Kruszyna is one of the oldest villages of the region. It was first mentioned in 1337, as the seat of a Roman Catholic parish, with its own church. In the 16th and 17th centuries, the village belonged to the noble Koniecpolski family. In the early 17th century, it was property of Aleksandra Koniecpolska and her husband Kasper Doenhoff, a courtier of King Zygmunt III Waza, and Voivode of Dorpat Voivodeship. After annexation of northern Livonia by the Swedish Empire (1620s), Doenhoff left his native province and settled in Kruszyna. He was one of favourite courtiers of the king, who named him Voivode of Sieradz Voivodeship and Starosta of both Wieluń and Radomsko.

In 1630, Kasper Doenhoff commissioned Italian architect Tomasz Poncino to build a Renaissance palace, in which in 1633, the wedding of Denhoff's daughter took place. King Władysław IV Vasa visited Kruszyna several times. Furthermore, in February 1670, wedding reception of King Michał Korybut Wiśniowiecki and his wife Eleanor of Austria, Queen of Poland took place at the Kruszyna Palace. Later on, the palace passed to the Lubomirski family.

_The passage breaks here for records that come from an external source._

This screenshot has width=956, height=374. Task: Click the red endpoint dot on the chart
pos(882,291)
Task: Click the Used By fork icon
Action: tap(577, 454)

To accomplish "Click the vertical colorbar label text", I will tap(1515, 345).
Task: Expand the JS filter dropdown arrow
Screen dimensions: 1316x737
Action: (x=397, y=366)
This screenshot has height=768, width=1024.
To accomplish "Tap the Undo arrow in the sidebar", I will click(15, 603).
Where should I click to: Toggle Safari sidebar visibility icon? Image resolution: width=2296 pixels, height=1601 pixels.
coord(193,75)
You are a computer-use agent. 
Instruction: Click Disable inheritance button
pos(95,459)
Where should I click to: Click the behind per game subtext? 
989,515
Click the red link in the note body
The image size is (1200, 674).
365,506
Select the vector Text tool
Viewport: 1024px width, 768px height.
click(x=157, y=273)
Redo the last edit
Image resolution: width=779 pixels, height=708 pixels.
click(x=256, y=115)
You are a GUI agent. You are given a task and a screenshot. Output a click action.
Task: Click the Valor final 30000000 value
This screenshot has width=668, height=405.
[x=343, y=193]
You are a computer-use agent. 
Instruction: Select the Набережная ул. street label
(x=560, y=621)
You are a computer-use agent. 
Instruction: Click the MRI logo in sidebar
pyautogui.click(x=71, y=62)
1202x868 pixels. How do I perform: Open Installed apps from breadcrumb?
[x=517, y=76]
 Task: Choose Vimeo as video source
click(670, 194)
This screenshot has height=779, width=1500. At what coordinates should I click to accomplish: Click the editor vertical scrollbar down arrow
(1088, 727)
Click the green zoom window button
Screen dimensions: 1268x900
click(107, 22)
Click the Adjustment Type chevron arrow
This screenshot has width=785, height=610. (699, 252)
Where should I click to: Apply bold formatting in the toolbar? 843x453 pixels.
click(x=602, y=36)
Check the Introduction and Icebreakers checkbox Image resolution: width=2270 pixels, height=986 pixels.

In the 19th century, the complex was remodelled. In 1827, the village had a population of 603.

On September 4, 1939, during the German invasion of Poland which started World War II, German troops carried out a massacre of dozens of Poles in the village (see Nazi crimes against the Polish nation).

After World War II, the palace for a while housed an orphanage. By 1980, it was abandoned and neglected, together with adjacent park.